ResourcesArticlesPost

Legaltech News Asks Is Automation What’s Next (and What’s Necessary) for eDiscovery?

Written by Kim Taylor, IPRO for Legaltech News

In response to the inefficient and messy state of e-discovery, there was a new star at Legaltech New York this year: automation

To kick off the start of each new year, the legal industry anoints a hot trend at the annual Legaltech New York conference. In 2013, Big Data took center stage. In 2014, the talk of the show was advanced analytics and technology assisted review (apparently its time had come). Information governance stole the show in 2015. In fact, all of these trends complement each other and show a consensus in the industry that we need a better way to deal with the dramatic growth of data and the increasing cost pressures it adds to litigation.

The data proliferation is undeniably overwhelming today’s litigation teams, while at times having an adverse impact on the overall outcome of cases. Large data volumes are cited for driving up discovery costs, creating excruciating delays and increasing the chances for human errors. Our industry has evolved over the years to meet this ever-increasing demand, and adopted complicated and disconnected workflows along the way. To collect, process, analyze, review and produce data, litigation teams have been forced to use disjointed and mostly manual systems creating an impossible workflow.

In response to the inefficient and messy state of e-discovery, there was a new star at Legaltech this year. The star was automation. To that, I would say, “nothing is more powerful than an idea whose time has come.”

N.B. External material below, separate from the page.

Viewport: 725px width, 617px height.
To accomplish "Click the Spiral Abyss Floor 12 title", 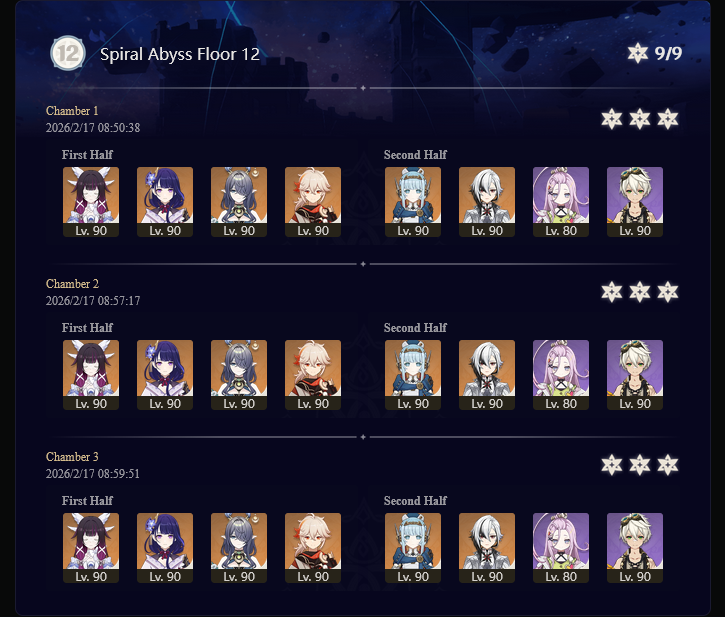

So, what does automation mean to e-discovery? What it means is that tedious, time-consuming, manual processes are being converted to automated ones. Using advanced technology, litigation teams are now able to set up pre-defined templates to auto-copy data, auto-validate files, auto-process, auto-filter, auto-load, auto batch and auto-tag documents based on auto-keywords – all tasks that a year ago required a human touch. With the advent of automation, you’ll begin to see more predictability and more structure around how the industry conducts e-discovery.

A question you may be asking is, “If automating the e-discovery process is so essential, then why did our industry wait so long to develop it?” The reason: e-discovery is hard.

Think about all the disparate tools that organizations have used to perform a specific task in the EDRM workflow. Really think about it, there are search engines, early case assessment (ECA) tools, processing applications, review systems, analytics solutions, production tools and the list goes on…and on…and on.

The issue hasn’t been that there weren’t enough tools, but rather that there were too many. Yes, too many products to learn and too much data moving between them. Many of these individual tools were great at just one thing, but had additional features and functions hastily added to fulfill a gap or client request. Responding to the cries of customers struggling to integrate their applications, technology companies attempted to build or acquire functionality that pulled individual functions into the workflow together, with limited success. Established review software tried to add processing functionality or vice versa, but none could crack the code completely. Integration was an important improvement, but not the end-all, be-all.

Even with unification, our world remained a manual and error-prone environment. After collection, data would have to be broken apart into chunks in order to process it, where it would wait until a technical person could verify and approve it to be moved down the line to review; all of this consuming valuable time and resources.

What’s more, when you break apart data sets, you always run the risk that something will go wrong. All the copying, importing and exporting needed in this approach are the steps where mistakes are most likely to be made. All of these issues are precisely the reason why automation is so crucial to boosting efficiency and lowering the costs of e-discovery.

Once you have automation, continuous streaming of data is the next innovation. What does this look like? Let’s start with an analogy. When you want to watch a movie on Netflix, you find the movie, press a button and start streaming it to your TV or computer – instantly. Instead of downloading an entire file before you start watching the movie, Netflix took advantage of data streaming. The question is… if it’s possible to stream movies, then why not e-discovery data?  Now, you can.

With the right tools, you can do essentially the same thing. Instead of breaking electronic data into batches and then processing the batches, one after the other, you can feed a stream of data into the processing engine. As the system receives the data stream, it tracks and logs the incoming data, copies that data to the appropriate location, verifies that the data copied correctly, processes and filters the data according to pre-set parameters and automatically prepares the data for review.

Important productivity and cost gains can be had by adopting automation and data-streaming. In particular, you can drastically shorten the amount of time from when you receive data and when you are ready to work with it at a substantive level, prevent errors from happening, reduce human capital requirements and lower your overall costs. One thing to keep in mind with this advanced technology; you must look under the hood as you’re evaluating it. Automation is important, but quality is just as important. Many questions should be asked regarding how the data is being processed, what metadata is being captured, how are anomalies being handled, and can the solution grow and scale along with your case needs.

Automation has vast potential for our industry. Seek out partners that can introduce it to you in a meaningful way. Ensure they have a solution for the many places throughout the process where it can be leveraged to bring you significant efficiency gains and cost savings.